##### Input material

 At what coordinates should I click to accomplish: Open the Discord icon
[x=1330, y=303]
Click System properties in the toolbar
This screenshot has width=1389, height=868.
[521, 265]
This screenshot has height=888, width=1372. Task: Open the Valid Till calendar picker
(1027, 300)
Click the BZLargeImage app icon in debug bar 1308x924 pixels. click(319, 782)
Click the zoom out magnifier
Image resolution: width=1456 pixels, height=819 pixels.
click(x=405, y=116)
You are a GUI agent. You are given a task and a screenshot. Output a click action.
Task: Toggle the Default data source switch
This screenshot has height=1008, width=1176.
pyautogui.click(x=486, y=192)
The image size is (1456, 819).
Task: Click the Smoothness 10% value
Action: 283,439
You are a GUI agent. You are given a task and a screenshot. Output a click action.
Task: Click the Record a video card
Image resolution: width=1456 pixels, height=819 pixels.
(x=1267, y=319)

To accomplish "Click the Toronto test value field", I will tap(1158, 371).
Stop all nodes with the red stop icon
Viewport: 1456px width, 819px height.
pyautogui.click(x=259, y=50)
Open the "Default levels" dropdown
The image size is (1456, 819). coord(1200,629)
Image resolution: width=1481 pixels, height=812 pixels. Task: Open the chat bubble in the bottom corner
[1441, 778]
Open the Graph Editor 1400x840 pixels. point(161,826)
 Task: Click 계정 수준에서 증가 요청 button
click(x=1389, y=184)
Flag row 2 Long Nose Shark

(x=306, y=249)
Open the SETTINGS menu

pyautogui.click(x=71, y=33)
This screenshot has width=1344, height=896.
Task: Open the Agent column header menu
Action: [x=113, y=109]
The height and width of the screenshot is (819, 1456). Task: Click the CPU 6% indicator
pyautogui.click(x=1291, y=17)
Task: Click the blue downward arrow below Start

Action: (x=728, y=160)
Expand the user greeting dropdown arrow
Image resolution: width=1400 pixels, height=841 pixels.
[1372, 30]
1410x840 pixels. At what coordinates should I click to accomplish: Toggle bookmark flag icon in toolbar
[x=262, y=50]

##########

§ Exercise requirements
Write out the complete listing above, exactly as it reads.

§ Exercise result
 At what coordinates should I click to accomplish: Open the Discord icon
[x=1330, y=303]
Click System properties in the toolbar
This screenshot has width=1389, height=868.
[521, 265]
This screenshot has height=888, width=1372. Task: Open the Valid Till calendar picker
(1027, 300)
Click the BZLargeImage app icon in debug bar 1308x924 pixels. click(319, 782)
Click the zoom out magnifier
Image resolution: width=1456 pixels, height=819 pixels.
click(x=405, y=116)
You are a GUI agent. You are given a task and a screenshot. Output a click action.
Task: Toggle the Default data source switch
This screenshot has height=1008, width=1176.
pyautogui.click(x=486, y=192)
The image size is (1456, 819).
Task: Click the Smoothness 10% value
Action: 283,439
You are a GUI agent. You are given a task and a screenshot. Output a click action.
Task: Click the Record a video card
Image resolution: width=1456 pixels, height=819 pixels.
(x=1267, y=319)

To accomplish "Click the Toronto test value field", I will tap(1158, 371).
Stop all nodes with the red stop icon
Viewport: 1456px width, 819px height.
pyautogui.click(x=259, y=50)
Open the "Default levels" dropdown
The image size is (1456, 819). coord(1200,629)
Image resolution: width=1481 pixels, height=812 pixels. Task: Open the chat bubble in the bottom corner
[1441, 778]
Open the Graph Editor 1400x840 pixels. point(161,826)
 Task: Click 계정 수준에서 증가 요청 button
click(x=1389, y=184)
Flag row 2 Long Nose Shark

(x=306, y=249)
Open the SETTINGS menu

pyautogui.click(x=71, y=33)
This screenshot has width=1344, height=896.
Task: Open the Agent column header menu
Action: [x=113, y=109]
The height and width of the screenshot is (819, 1456). Task: Click the CPU 6% indicator
pyautogui.click(x=1291, y=17)
Task: Click the blue downward arrow below Start

Action: (x=728, y=160)
Expand the user greeting dropdown arrow
Image resolution: width=1400 pixels, height=841 pixels.
[1372, 30]
1410x840 pixels. At what coordinates should I click to accomplish: Toggle bookmark flag icon in toolbar
[x=262, y=50]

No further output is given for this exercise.